Os desafios no combate à ansiedade na sociedade contemporânea

Enviada em 23/07/2020

Segundo Émile Durkeim, psicólogo e sociólogo do século XIX, em sua obra O Suicídio, a partir das mudanças sociais ocorridas com o capitalismo e a revolução industrial houve um aumento de casos de  suicídio e ansiedade na Inglaterra, indicando, dessa forma, uma possível associação entre os fatores. Com o passa dos anos, os problemas psicológicos se tornaram cada vez mais evidentes e, segundo a Organização Mundial da Saúde, a população atual é a mais ansiosa da história da humanidade. Nesse contexto, torna-se importante evidenciar a relação dessa alteração psicológica com o capitalismo, além de apresentar os desafios para combatê-la.

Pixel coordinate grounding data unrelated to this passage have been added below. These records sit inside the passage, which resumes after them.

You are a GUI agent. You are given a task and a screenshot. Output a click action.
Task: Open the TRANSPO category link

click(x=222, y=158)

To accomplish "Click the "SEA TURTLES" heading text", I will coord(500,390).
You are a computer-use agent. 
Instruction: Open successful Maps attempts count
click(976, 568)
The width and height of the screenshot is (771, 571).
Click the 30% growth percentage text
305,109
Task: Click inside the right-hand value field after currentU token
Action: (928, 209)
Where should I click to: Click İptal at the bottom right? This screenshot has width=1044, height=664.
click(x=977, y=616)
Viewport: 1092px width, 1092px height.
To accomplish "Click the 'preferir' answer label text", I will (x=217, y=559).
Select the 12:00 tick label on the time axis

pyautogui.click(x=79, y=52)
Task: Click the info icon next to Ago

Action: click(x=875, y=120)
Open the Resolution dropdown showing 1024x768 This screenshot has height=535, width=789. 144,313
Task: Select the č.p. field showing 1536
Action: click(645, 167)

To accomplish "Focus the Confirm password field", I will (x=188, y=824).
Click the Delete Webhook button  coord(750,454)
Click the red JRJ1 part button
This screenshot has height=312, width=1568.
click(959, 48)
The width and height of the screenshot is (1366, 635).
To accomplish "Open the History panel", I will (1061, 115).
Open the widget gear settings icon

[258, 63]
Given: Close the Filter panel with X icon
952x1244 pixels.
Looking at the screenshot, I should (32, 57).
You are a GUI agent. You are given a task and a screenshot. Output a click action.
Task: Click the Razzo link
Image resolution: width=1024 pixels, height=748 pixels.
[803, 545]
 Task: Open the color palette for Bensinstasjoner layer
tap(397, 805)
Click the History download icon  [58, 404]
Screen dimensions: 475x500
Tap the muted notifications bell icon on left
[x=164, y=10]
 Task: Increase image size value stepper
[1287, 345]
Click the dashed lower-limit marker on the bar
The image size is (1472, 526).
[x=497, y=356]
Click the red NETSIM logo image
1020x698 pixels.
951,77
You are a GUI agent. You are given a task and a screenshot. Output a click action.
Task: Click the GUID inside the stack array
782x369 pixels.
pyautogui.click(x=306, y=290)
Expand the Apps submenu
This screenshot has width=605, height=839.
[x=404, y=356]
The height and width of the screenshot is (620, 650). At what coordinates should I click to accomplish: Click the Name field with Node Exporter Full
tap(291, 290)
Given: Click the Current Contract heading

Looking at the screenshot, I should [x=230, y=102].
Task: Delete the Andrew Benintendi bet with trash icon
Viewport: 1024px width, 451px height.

O primeiro ponto que cabe ressaltar da temática é que o sistema capitalista visa o lucro e, nesse intuito, utiliza ferramentas que influenciam os indivíduos a se sentirem incompletos e a consumir. Isso é evidenciado na teoria da Indústria Cultural de Theodor Adorno, na qual ele afirma que a população é hiperestimulada diariamente, por meio de propagandas, com ideais de beleza e consumo e, dessa maneira, são influenciados a comprar. O problema é que tal comportamento se torna um ciclo vicioso e as pessoas criam uma sensação de insuficiência e insegurança que culminam na ansiedade. Para exemplificar, nos últimos 50 anos o padrão de consumo aumentou em 50%, enquanto os casos de ansiedade quase dobraram, segundo a  ativista e analista de desenvolvimento sustentável Annie Leonard.

Convém pontuar também que esses modelos de vida e ideais estéticos estão disseminados na cultura e dificultam o tratamento dos pacientes com ansiedade, visto que reconstruir a visão social que o indivíduo possui ao mesmo tempo que as instituiçõe sociais e a comunidade reiteram esses padrões de vida é um desafio problemático. Para o médico Drauzio Varela, essa consciência coletiva e imposição social de comportamento é o principal agravante para a ansiedade no mundo contemporâneo.

Torna-se evidente, portanto, que as ferramentas do capitalismo e da Indústria cultural podem levar a ansiedade e outros problemas psicológicos. Por isso, é importante que o Ministério da Educação, Órgão do Governo responsável pela manutenção dos direitos relacionados à educação no país, crie estratégias e programas com o intuito de preparar e amadurecer os indivíduos, desde os primeiros anos de escola, a entender e enfrentar essa cultura capitalista com maturidade; por meio de acompanhamento psicopedagógico dos alunos, debates sobre a influência do sistema vigente e da indústria cultural no comportamento e palestras sobre bem estar e padrões sociais,  a fim de educar e diminuir os danos do capitalismo no psicológico dos indivíduos.